-- Data records follows --

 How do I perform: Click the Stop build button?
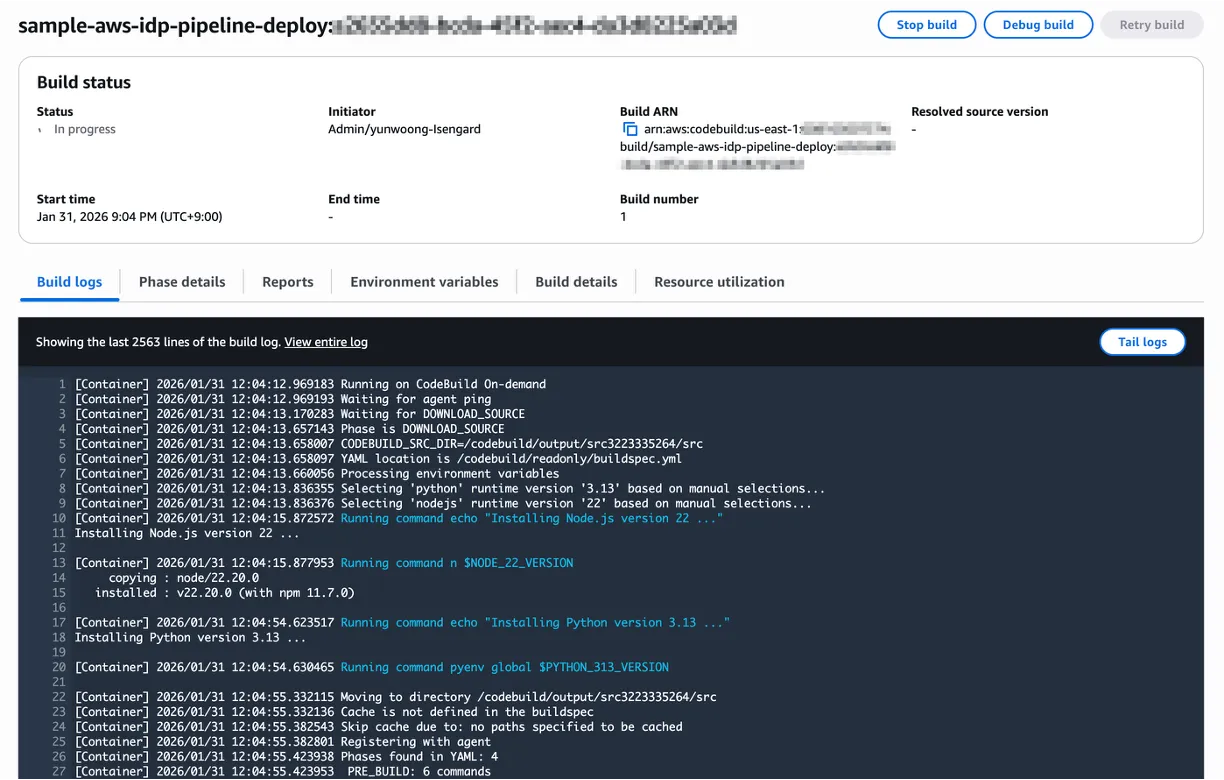tap(926, 24)
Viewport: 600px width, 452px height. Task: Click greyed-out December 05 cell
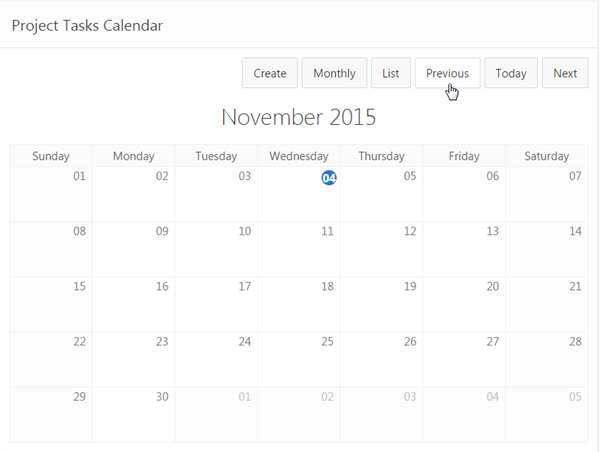point(547,415)
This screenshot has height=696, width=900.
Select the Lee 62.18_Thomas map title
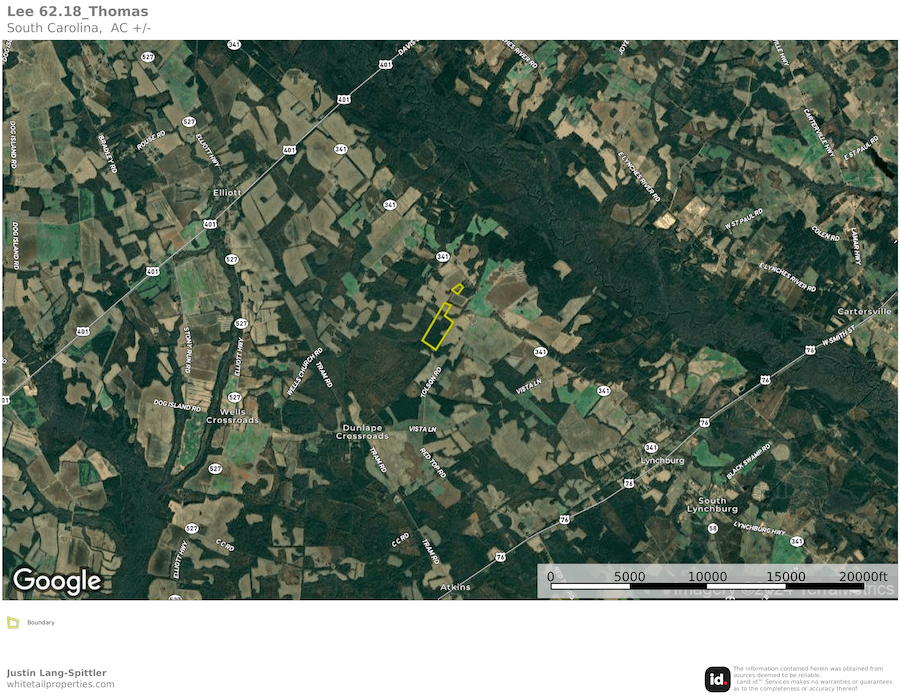pyautogui.click(x=77, y=12)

-- Data records concluded --

__Task statement__: Give back the lines from the one containing "Viewport: 600px width, 452px" through the last line of the records above exactly as they appear, both included, and no pictures.

__Problem solution__:
Viewport: 600px width, 452px height. Task: Click greyed-out December 05 cell
point(547,415)
This screenshot has height=696, width=900.
Select the Lee 62.18_Thomas map title
pyautogui.click(x=77, y=12)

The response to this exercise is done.